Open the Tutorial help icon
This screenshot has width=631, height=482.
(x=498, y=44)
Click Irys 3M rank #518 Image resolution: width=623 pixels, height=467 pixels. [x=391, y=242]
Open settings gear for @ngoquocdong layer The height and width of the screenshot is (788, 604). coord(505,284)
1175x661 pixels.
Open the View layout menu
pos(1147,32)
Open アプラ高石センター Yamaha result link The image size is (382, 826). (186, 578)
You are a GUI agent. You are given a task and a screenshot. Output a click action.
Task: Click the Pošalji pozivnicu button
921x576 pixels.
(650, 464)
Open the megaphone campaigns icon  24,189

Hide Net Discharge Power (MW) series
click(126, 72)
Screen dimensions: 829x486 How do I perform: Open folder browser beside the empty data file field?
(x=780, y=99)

» Instructions for the task
Nothing but the lines from the top of the entries above through the line with "Click Irys 3M" should be set down, each exactly as written.

» Output of the task
Open the Tutorial help icon
This screenshot has width=631, height=482.
(x=498, y=44)
Click Irys 3M rank #518 Image resolution: width=623 pixels, height=467 pixels. [x=391, y=242]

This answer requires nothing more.